WHAT YOU ARE ASKED TO DO: Pull out the lines of the records from the one containing "Where should I click to: Toggle" through the one containing "Action: pyautogui.click(x=80, y=287)", reproducing each character for character.

DATA SHOWN:
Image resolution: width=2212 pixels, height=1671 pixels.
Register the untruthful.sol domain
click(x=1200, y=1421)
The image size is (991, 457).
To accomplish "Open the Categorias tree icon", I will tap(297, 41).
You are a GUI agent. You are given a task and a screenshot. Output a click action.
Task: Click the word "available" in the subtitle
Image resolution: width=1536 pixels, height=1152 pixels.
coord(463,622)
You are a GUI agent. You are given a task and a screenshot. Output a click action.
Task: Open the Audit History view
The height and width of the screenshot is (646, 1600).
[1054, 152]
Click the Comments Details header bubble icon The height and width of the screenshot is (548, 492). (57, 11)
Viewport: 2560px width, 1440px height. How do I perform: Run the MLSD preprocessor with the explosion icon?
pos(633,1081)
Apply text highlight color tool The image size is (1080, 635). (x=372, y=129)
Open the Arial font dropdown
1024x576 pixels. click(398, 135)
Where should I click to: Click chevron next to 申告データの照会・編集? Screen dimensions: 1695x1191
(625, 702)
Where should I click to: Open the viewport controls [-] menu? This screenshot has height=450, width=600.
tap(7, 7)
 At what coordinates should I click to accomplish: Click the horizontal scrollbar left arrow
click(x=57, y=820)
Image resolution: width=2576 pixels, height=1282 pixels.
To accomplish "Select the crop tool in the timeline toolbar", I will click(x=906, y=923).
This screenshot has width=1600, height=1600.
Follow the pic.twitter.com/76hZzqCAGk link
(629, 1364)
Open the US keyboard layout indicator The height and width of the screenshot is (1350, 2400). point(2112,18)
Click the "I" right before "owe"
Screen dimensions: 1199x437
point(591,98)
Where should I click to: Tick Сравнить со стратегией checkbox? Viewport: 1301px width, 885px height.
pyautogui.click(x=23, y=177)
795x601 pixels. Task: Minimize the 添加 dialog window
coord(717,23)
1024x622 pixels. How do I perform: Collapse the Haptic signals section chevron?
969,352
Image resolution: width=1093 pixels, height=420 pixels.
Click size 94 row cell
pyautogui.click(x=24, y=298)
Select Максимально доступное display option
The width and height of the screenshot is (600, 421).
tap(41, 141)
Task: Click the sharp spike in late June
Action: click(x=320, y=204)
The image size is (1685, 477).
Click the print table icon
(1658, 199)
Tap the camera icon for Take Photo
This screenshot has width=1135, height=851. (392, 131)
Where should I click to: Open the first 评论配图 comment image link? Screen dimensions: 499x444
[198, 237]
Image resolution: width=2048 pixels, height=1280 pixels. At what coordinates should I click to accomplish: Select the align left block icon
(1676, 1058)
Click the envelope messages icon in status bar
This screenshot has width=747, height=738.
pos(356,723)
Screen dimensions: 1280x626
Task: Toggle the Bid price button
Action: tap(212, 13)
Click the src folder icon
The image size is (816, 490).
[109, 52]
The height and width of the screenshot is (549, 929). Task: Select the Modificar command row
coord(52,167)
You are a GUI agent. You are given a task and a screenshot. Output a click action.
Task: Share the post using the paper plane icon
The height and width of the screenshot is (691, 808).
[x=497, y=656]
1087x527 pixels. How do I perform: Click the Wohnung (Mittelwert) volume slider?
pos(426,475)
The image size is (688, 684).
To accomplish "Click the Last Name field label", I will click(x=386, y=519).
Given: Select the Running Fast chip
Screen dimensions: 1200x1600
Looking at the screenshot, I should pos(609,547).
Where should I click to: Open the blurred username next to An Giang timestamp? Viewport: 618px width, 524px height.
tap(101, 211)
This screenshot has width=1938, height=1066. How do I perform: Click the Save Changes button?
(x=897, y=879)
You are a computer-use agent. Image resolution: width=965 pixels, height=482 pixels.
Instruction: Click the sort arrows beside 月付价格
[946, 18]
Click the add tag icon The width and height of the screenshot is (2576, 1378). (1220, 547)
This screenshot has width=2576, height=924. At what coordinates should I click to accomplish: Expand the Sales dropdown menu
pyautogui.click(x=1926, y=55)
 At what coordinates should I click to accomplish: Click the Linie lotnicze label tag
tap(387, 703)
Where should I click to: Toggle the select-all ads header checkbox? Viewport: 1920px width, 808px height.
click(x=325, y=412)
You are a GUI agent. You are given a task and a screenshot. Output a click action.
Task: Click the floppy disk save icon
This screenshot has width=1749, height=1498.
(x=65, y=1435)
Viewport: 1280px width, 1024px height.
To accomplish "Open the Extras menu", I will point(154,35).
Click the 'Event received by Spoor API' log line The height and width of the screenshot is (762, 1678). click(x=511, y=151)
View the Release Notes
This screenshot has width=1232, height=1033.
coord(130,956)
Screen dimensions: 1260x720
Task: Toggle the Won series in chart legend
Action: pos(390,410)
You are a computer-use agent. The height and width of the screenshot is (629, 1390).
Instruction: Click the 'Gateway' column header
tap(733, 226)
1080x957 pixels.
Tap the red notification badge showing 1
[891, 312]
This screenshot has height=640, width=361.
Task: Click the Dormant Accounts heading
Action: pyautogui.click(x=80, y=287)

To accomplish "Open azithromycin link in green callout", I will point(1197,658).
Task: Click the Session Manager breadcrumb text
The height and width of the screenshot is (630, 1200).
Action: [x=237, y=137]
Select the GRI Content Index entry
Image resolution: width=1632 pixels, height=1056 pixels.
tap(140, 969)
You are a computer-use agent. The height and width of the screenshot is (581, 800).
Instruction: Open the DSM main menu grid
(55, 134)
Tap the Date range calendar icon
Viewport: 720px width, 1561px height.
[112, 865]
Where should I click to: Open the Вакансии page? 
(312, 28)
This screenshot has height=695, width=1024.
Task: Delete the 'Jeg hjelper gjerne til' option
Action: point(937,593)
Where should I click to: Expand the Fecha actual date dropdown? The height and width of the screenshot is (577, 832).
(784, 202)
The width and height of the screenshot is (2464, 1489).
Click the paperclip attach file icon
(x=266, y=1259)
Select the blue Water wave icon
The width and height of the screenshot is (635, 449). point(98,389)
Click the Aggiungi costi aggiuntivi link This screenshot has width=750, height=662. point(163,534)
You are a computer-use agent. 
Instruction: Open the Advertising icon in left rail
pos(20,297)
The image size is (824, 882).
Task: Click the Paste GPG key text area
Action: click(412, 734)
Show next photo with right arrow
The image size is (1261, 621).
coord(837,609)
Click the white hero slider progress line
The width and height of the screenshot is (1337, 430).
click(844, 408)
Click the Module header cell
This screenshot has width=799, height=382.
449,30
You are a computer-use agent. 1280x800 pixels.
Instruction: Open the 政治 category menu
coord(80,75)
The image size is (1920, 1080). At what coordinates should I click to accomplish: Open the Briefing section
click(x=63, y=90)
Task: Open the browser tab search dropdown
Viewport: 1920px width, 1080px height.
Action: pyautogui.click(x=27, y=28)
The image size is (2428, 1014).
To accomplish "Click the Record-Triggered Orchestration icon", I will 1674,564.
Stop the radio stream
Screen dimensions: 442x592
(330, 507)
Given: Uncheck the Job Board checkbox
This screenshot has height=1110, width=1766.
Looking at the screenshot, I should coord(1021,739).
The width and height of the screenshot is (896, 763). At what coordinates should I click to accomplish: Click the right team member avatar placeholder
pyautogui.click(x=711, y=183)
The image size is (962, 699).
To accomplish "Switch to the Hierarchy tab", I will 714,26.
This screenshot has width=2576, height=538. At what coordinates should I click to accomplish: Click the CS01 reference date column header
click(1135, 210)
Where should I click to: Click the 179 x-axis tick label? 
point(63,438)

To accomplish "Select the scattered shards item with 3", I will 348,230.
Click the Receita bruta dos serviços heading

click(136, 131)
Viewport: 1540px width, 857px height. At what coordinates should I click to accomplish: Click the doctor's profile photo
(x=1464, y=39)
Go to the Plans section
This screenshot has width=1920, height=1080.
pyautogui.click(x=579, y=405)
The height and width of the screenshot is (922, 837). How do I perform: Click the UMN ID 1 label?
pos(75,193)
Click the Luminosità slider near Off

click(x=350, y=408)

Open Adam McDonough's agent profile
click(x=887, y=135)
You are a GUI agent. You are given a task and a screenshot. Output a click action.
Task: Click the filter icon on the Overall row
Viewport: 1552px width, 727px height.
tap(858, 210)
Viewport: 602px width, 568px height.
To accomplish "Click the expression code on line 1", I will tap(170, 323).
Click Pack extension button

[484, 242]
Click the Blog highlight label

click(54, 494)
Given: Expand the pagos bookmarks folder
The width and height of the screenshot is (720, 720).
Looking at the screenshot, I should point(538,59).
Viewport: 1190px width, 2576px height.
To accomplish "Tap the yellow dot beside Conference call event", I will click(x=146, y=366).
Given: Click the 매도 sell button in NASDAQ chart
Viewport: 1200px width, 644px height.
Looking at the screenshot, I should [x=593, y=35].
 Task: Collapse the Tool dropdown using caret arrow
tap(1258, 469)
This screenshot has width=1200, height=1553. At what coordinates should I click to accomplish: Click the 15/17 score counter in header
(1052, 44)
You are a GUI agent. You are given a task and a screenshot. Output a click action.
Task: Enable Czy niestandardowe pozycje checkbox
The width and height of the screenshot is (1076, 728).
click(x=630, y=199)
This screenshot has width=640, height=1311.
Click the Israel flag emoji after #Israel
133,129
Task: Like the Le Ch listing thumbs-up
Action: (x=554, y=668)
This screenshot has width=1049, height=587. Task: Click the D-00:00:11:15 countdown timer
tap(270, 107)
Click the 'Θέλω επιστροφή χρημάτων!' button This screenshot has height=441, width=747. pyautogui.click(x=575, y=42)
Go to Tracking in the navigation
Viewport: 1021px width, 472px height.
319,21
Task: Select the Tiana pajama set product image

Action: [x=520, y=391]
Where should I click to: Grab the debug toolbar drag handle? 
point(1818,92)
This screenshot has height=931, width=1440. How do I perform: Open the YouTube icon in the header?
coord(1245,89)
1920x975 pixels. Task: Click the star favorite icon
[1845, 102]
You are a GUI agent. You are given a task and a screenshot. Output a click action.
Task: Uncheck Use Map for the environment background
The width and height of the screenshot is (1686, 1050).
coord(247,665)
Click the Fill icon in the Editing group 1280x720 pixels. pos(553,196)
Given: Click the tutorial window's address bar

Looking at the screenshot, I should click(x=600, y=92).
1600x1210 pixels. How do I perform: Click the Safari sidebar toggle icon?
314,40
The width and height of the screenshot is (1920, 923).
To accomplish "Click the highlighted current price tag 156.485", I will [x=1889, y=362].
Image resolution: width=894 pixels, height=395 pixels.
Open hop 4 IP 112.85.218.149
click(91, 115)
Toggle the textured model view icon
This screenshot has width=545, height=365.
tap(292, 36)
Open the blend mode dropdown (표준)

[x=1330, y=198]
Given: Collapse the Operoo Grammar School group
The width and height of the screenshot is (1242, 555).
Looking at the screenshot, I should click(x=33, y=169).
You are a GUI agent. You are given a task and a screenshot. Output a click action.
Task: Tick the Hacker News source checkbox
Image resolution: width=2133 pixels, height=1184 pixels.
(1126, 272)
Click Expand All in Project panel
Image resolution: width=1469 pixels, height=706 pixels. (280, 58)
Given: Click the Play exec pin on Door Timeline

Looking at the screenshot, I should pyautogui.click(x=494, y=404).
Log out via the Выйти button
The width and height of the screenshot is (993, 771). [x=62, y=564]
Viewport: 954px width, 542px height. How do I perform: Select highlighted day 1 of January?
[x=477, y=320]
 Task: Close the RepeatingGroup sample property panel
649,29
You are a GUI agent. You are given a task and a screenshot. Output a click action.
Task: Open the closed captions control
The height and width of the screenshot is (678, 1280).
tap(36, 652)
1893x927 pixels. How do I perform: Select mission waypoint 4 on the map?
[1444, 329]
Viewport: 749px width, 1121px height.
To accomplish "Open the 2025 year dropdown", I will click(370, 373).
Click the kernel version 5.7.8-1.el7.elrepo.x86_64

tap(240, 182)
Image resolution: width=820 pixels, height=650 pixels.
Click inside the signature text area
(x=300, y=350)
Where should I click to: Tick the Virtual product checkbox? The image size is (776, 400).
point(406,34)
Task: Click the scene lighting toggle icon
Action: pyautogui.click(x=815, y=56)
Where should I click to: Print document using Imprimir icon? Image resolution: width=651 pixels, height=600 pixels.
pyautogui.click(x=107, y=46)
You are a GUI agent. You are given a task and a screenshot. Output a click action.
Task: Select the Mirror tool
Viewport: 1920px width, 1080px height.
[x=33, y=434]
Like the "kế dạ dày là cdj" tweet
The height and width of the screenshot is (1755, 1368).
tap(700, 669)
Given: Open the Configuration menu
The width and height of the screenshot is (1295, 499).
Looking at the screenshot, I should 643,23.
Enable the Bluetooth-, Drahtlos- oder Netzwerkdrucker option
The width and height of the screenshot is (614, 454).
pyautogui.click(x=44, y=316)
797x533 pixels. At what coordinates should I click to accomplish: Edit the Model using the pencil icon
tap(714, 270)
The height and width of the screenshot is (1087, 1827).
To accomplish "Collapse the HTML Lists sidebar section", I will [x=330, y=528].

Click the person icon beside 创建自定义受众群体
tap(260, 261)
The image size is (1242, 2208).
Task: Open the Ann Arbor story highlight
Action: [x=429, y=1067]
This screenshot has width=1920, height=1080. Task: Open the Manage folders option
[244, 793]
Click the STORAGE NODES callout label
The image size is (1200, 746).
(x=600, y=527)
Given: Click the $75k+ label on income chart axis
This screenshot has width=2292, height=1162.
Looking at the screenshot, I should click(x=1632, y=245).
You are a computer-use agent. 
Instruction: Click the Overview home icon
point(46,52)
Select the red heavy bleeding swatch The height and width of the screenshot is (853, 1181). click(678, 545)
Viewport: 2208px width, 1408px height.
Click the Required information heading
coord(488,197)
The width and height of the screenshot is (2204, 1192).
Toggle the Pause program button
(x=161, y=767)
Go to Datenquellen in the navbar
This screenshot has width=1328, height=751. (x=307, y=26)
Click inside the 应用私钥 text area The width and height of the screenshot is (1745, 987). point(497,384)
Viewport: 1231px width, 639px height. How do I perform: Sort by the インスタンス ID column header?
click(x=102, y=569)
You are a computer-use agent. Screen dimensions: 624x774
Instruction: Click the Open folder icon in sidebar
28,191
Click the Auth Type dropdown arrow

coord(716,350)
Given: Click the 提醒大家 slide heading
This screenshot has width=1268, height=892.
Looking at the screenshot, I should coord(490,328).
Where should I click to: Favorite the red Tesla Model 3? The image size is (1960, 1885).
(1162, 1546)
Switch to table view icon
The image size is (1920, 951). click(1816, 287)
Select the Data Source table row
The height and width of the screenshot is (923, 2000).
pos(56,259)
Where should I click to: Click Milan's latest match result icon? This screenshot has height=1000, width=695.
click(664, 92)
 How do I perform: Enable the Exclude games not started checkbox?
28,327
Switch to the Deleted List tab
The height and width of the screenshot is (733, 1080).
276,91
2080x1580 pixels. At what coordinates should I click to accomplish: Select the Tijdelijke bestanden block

OUTPUT FOR THIS TASK:
Where should I click to: Toggle the select-all ads header checkbox? Viewport: 1920px width, 808px height.
click(x=325, y=412)
You are a GUI agent. You are given a task and a screenshot. Output a click action.
Task: Click the floppy disk save icon
This screenshot has width=1749, height=1498.
(x=65, y=1435)
Viewport: 1280px width, 1024px height.
To accomplish "Open the Extras menu", I will point(154,35).
Click the 'Event received by Spoor API' log line The height and width of the screenshot is (762, 1678). click(x=511, y=151)
View the Release Notes
This screenshot has width=1232, height=1033.
coord(130,956)
Screen dimensions: 1260x720
Task: Toggle the Won series in chart legend
Action: pos(390,410)
You are a computer-use agent. The height and width of the screenshot is (629, 1390).
Instruction: Click the 'Gateway' column header
tap(733, 226)
1080x957 pixels.
Tap the red notification badge showing 1
[891, 312]
This screenshot has height=640, width=361.
Task: Click the Dormant Accounts heading
Action: pyautogui.click(x=80, y=287)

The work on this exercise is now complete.